The first issue we tackled was cost. Pro Bono Clinics obviously don’t turn a profit, and the likelihood of them paying for an additional product seemed unlikely even if it provided more options. We had to make everything on TheraXPro free to the clinician and patient.
The next step was to find out what clinicians wanted. We sent out surveys and contacted hundreds of clinicians through social media, email and Zoom. We discovered that most clinicians don’t prescribe more than a few dozen varieties of exercises.
We then built a list of the top 120 exercises prescribed. We filmed and created the videos (mostly in my garage), wrote the descriptions, and built an email delivery service with a patient portal option so patients could view their home exercise program in HD on their phone. Next, we hooked up Google language translation services so all exercise programs could be prescribed in the patient’s primary language.
We officially launched the home exercise portion of TheraXPro for public use in December 2021. Since then, we have used the same approach of asking clinicians what barriers they face in the clinic and then pursuing viable solutions.

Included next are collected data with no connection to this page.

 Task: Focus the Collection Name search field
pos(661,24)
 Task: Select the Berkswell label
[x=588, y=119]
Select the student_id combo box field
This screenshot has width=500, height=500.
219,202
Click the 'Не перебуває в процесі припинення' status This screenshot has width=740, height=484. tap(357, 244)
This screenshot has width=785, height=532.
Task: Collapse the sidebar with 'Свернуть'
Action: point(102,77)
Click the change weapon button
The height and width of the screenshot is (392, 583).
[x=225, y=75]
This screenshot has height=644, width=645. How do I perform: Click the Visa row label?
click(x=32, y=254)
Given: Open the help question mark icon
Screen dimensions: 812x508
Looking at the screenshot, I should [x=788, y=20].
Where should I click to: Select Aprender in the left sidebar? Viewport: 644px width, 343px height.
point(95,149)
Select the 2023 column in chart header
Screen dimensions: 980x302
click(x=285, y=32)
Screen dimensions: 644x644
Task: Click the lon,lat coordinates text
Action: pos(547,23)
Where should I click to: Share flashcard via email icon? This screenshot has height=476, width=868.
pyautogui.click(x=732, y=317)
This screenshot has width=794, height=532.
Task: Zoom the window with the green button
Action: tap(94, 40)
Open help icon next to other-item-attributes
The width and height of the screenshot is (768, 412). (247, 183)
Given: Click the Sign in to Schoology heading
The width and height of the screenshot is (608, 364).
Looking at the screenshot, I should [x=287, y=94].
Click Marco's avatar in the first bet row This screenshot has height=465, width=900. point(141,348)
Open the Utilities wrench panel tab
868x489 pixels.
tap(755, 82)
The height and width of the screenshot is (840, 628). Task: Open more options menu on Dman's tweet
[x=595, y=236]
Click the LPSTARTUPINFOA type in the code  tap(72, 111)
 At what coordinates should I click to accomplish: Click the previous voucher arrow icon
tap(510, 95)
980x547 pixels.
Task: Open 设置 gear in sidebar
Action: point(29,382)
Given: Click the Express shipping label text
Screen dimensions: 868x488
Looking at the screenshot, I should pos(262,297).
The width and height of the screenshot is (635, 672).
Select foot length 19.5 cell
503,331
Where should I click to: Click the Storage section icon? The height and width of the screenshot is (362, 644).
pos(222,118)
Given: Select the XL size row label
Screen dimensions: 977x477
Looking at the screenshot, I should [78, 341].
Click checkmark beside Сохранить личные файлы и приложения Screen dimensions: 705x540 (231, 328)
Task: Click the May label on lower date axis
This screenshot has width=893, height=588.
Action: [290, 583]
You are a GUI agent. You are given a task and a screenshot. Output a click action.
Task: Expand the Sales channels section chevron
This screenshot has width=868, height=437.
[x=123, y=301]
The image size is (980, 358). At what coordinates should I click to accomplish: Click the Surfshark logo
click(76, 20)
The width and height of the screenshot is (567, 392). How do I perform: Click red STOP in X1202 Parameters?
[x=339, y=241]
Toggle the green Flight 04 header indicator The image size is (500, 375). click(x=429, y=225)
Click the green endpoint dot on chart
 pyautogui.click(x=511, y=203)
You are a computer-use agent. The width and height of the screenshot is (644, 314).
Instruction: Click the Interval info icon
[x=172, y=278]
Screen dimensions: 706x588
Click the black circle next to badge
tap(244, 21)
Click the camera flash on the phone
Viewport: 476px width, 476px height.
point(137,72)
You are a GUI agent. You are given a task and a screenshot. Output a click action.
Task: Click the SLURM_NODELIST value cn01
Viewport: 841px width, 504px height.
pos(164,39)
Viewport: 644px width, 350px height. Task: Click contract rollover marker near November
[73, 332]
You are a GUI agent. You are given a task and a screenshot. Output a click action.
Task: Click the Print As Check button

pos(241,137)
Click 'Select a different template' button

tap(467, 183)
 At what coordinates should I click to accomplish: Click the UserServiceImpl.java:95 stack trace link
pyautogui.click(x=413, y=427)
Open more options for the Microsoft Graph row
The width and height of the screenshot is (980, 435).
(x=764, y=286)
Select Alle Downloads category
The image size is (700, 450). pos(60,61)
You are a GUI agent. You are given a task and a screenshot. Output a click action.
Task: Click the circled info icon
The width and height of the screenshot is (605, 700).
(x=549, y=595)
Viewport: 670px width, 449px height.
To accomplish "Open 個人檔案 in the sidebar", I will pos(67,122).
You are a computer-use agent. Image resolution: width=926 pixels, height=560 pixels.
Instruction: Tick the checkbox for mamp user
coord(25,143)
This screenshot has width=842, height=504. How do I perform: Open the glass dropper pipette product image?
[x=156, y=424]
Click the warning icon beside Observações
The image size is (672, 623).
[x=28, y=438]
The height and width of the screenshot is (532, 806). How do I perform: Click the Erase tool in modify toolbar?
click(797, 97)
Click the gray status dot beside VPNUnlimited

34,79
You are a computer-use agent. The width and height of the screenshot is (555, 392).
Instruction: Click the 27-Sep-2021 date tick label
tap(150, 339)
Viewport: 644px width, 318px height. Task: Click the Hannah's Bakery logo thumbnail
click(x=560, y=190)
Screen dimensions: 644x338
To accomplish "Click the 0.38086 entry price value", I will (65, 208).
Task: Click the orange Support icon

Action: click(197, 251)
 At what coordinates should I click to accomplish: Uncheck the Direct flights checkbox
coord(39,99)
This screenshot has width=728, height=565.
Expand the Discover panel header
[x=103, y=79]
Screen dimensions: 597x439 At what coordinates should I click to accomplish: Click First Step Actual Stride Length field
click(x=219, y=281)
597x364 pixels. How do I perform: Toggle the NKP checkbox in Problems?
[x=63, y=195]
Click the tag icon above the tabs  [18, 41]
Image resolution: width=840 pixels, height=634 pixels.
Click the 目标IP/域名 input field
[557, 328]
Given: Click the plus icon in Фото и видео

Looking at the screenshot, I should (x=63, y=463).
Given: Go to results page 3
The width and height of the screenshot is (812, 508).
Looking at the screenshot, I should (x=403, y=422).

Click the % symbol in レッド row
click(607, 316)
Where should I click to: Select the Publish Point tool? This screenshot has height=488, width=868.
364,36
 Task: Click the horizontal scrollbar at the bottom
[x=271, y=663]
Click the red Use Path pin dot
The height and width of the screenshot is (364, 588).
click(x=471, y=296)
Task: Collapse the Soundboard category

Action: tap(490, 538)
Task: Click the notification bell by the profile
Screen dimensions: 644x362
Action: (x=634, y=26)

The best ideas often don’t come from our team. They come from talking with others and actively listening to their barriers. Most people have solutions; they just lack a creation and delivery mechanism. TheraXPro provides that.
Currently, TheraXPro features home exercise program creation; education content, including special tests, surgical protocols and general knowledge required for therapists; visual tools (pain and exertion scales); and outcome measures that all can be translated. Most recently, we added the ability to prescribe specific equipment (for example, a foam roller, weights and an ankle brace) to a person’s home exercise program. In another few weeks, patients can receive their program by text.
How has a Jefferson degree prepared you for your career?
In the book “Good to Great,” Jim Collins talks about getting the right people on the bus. It doesn’t matter where the bus is going. If you have the right people on the bus, they will figure it out. Jefferson has a phenomenal collection of instructors who pour into their students. I believe you can learn information just about anywhere, but the passionate application of that knowledge is a special skill set. I observed a team of people who truly love being physical therapists and used their skills to teach and help others.
What are you doing now?
I work at the Cantrell Center, an outpatient physical therapy clinic in Warner Robins, Ga. I also continue to create, develop and improve on TheraXPro with my team.
What’s something people would be surprised to find out about you?
I graduated DPT school at 40 years old. It’s never too late.
What’s one piece of advice you’d give our current students?
When you see a barrier, find a way to move it while everyone else complains about it. People notice.